Tangoreceptors give an idea of the weight, size, shape, surface texture, and general character of objects within reach. Touch is not only the most universal of the senses, but it is the great confirmatory sense, bearing supplementary witness particularly to the major sense of sight. A baby, for example, never discovers its toes by simply gazing at them, for it is only when it accidentally grasps them in its exploring fingers that it joyfully recognizes them as its own.

When touch is sustained beyond transient contact, it becomes interpreted as pressure. Although in many instances the same receptors give the sensations of both touch and pressure, the sense of touch is more definitely localized both in time and space and varies in intensity from that of pressure.

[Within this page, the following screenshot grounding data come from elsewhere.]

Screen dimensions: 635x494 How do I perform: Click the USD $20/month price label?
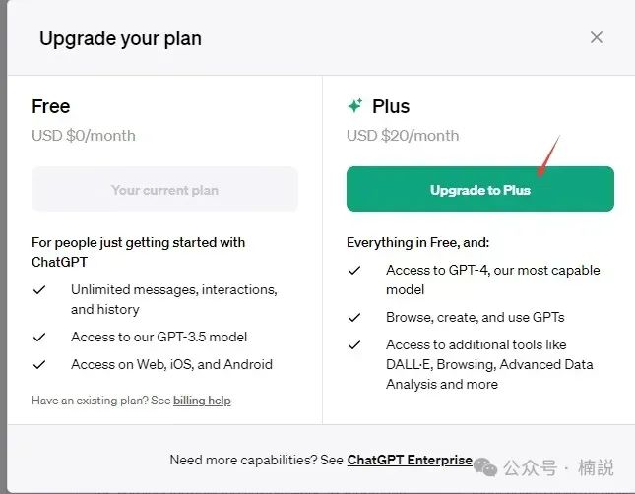point(403,135)
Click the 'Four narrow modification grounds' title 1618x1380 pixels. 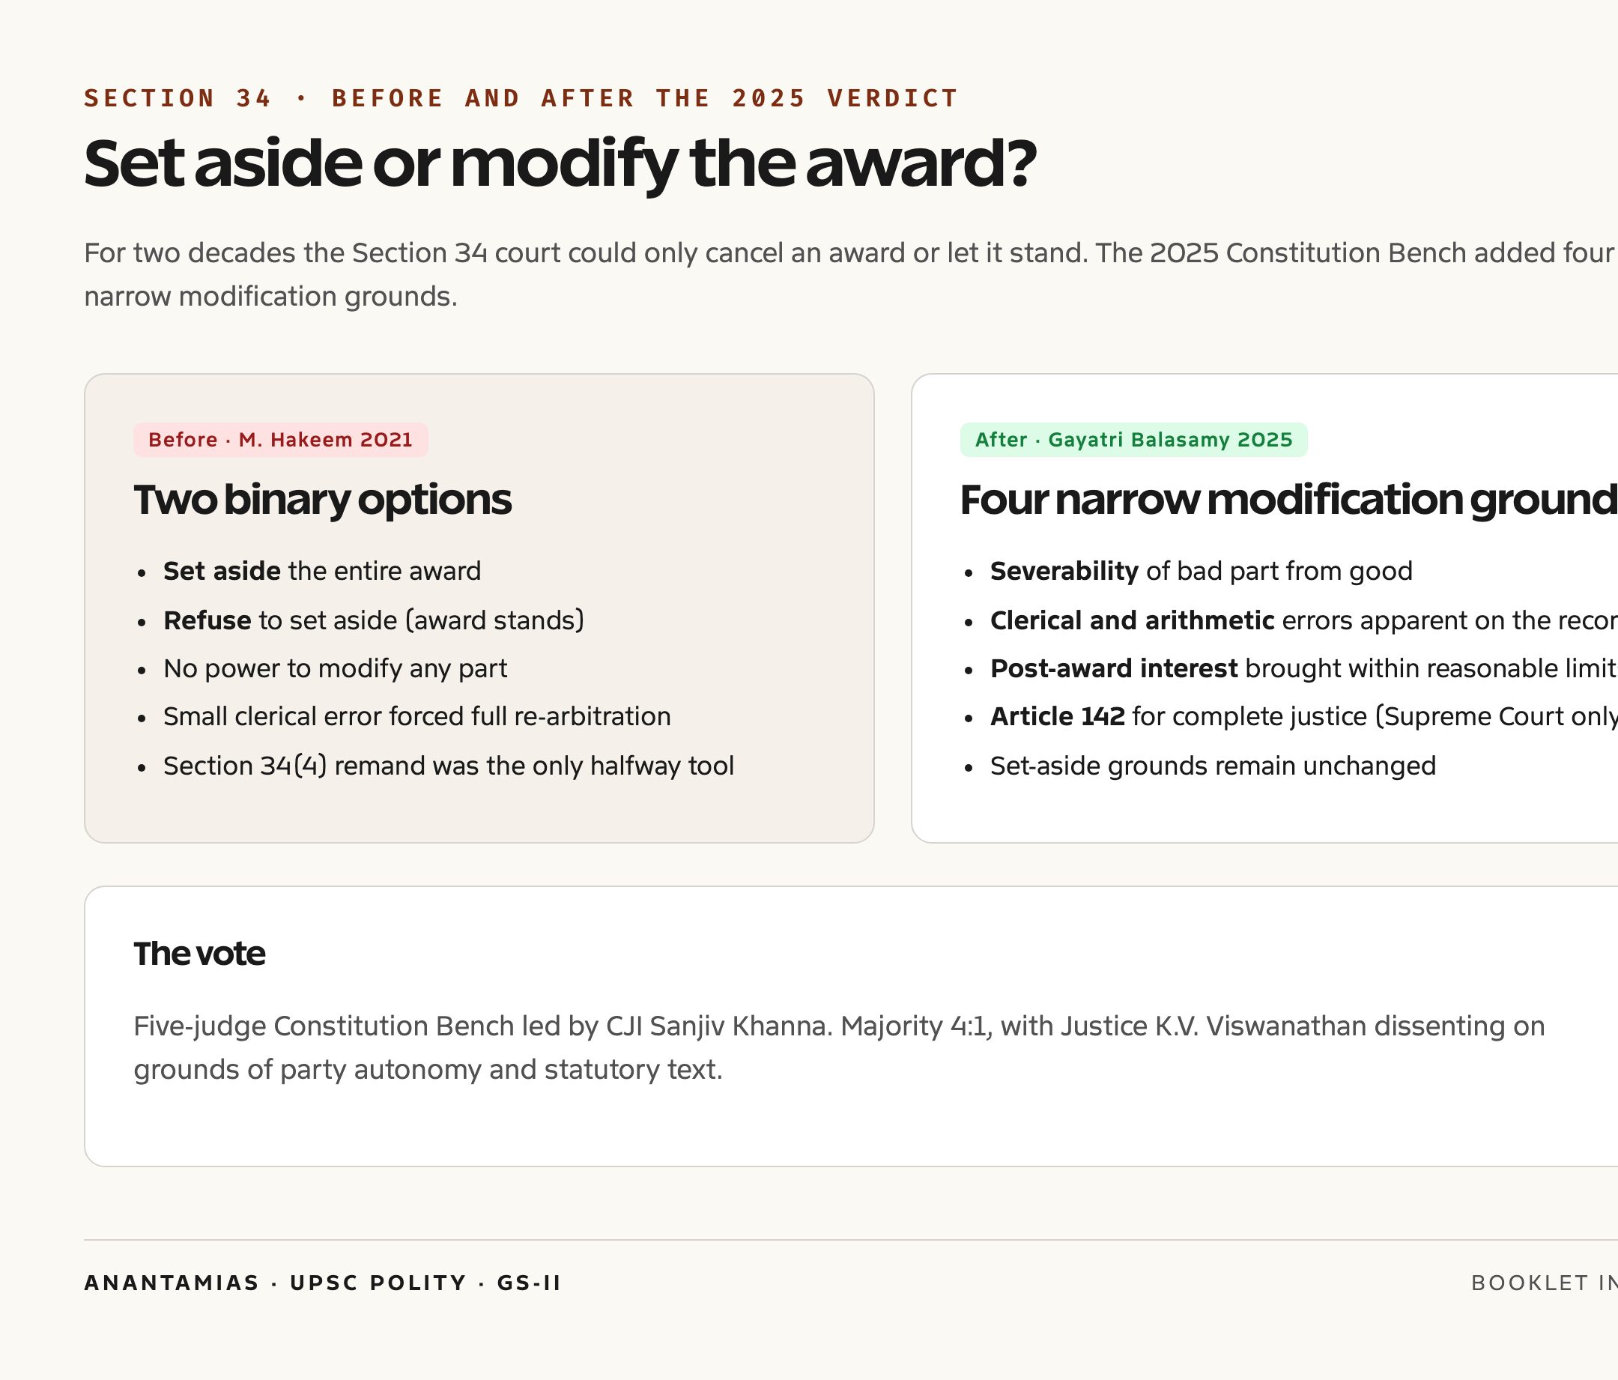click(x=1288, y=500)
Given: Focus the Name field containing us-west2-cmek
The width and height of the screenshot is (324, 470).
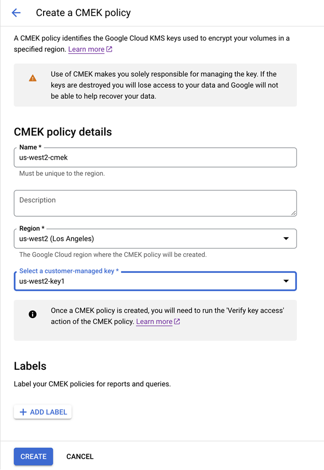Looking at the screenshot, I should tap(155, 158).
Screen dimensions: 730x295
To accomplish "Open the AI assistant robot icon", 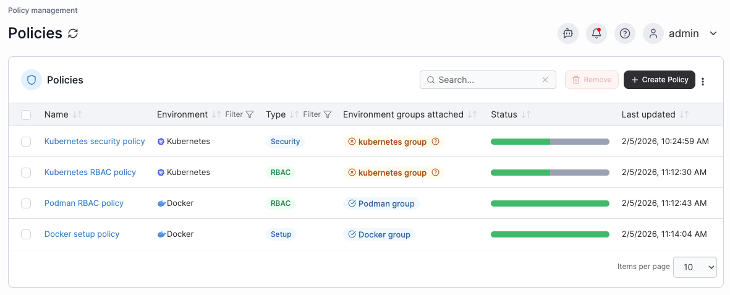I will click(x=567, y=33).
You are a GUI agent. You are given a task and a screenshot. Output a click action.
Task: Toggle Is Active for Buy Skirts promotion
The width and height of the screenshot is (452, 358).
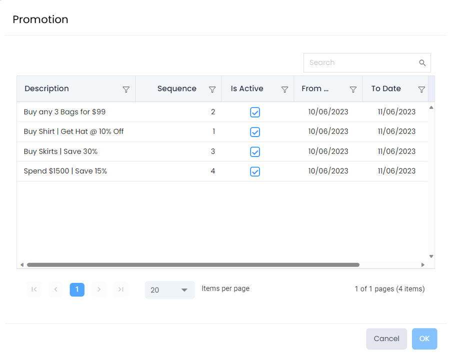(255, 152)
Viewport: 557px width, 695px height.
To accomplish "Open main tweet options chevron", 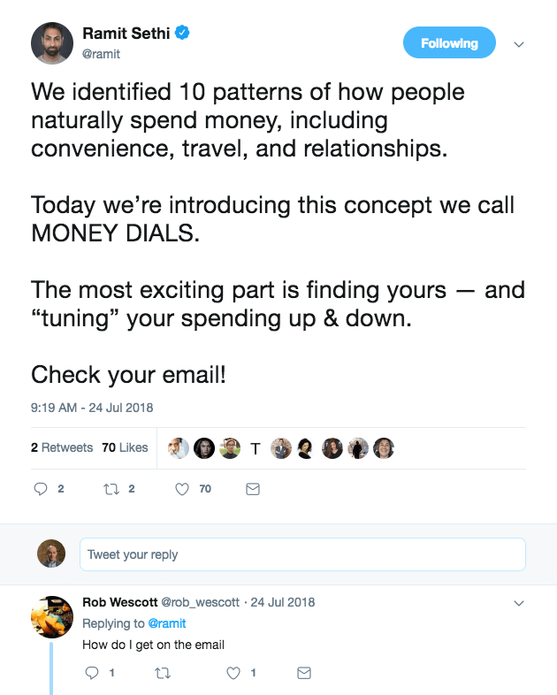I will click(519, 44).
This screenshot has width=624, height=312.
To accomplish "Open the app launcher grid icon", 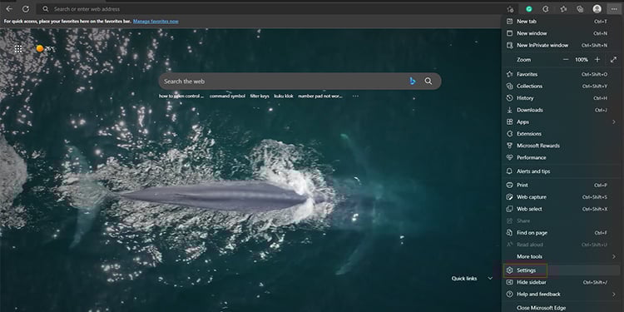I will [x=18, y=49].
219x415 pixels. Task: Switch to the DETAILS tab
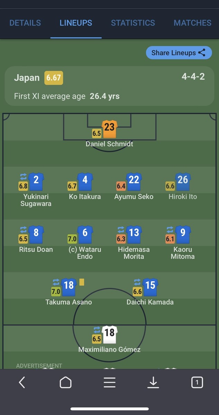point(25,23)
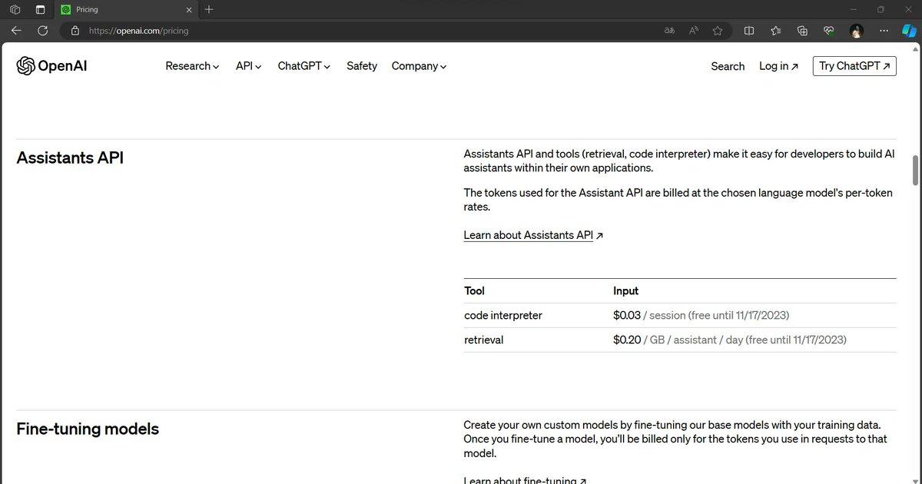Click the Log in link
This screenshot has width=922, height=484.
coord(778,66)
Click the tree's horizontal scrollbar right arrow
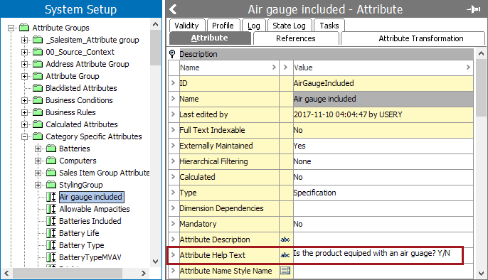Image resolution: width=488 pixels, height=280 pixels. tap(144, 273)
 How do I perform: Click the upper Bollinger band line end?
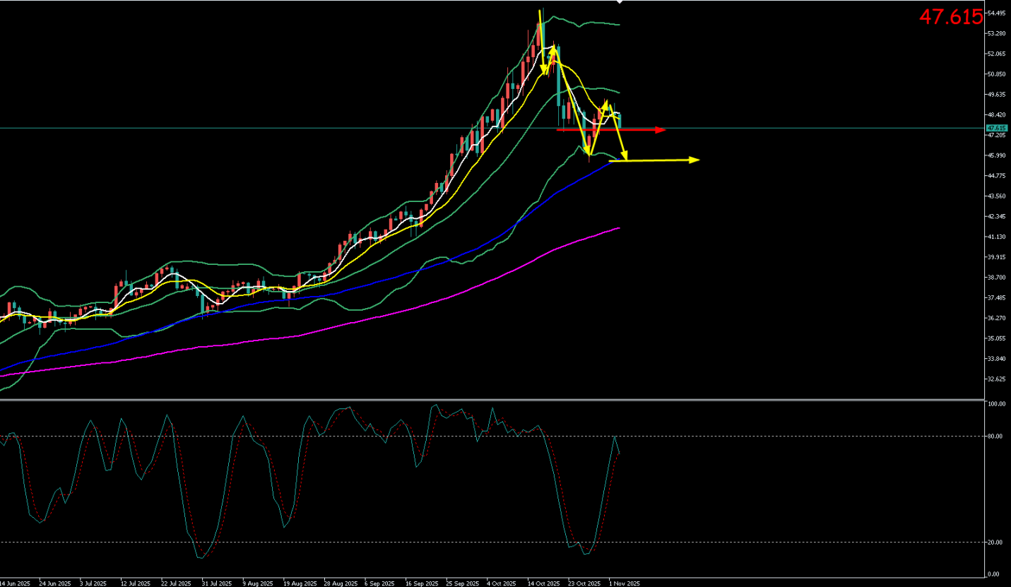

While widely scattered, tangoreceptors are by no means equally distributed throughout the skin, but are placed more abundantly in locations where they are most likely to come into contact with external objects. Thus in man the knee is more sensitive to touch or pressure than the thigh, and the friction areas on the inside of the hands and feet than on the scalp. The concave surface of the curving tail of the spider monkey, Ateles, is bare of hairs and richly supplied with organs of touch, because this active animal makes constant tactile use of the tail in its arboreal adventures. The belly of climbing animals like squirrels is particularly well supplied with tangoreceptors, and even on the inside of the forearm of the human fetus there are transient tactile hairs which hark back to the dim past when arboreal ancestors clung to branches of trees.

Scaly reptiles, in addition to the development of a highly tactile tongue, have either non-sensitive corneal “hairs” similar to those on a bee, that act mechanically as stimulators upon the sensory receptors embedded in the skin below, and are shed at ecdysis with the scales on which they grow, or else certain of the scales are penetrated by small pores, through which cutaneous tangoreceptors gain access to outside contacts.

Not much is known about the organs of touch in the skin of fishes and amphibians. Certain sensory terminal buds have been demonstrated in the connective tissue at the base of the fins in elasmobranchs, while there is little doubt that the barbules dangling around the mouth of such bottom-feeding fishes as the catfish, Amiurus, have a cellular equipment which enables them to act as “feelers.” In general the scaly skin of fishes and reptiles excludes tangoreceptors.

In amphibians the mucous membrane covering the tongue is sensitive to touch, and in snakes there are sense cells in the flickering protrusible forked tongue, although specialized tangoreceptors in the skin have not been demonstrated in these animals. It is in mammals that tangoreceptors reach their greatest elaboration and have been most studied.

Free nerve endings may extend between the cells of the epidermis as far as the stratum granulosum. They are especially abundant in the outer root sheaths of hair follicles which are possibly the only tactile organs for much of the integument (Fig. 663).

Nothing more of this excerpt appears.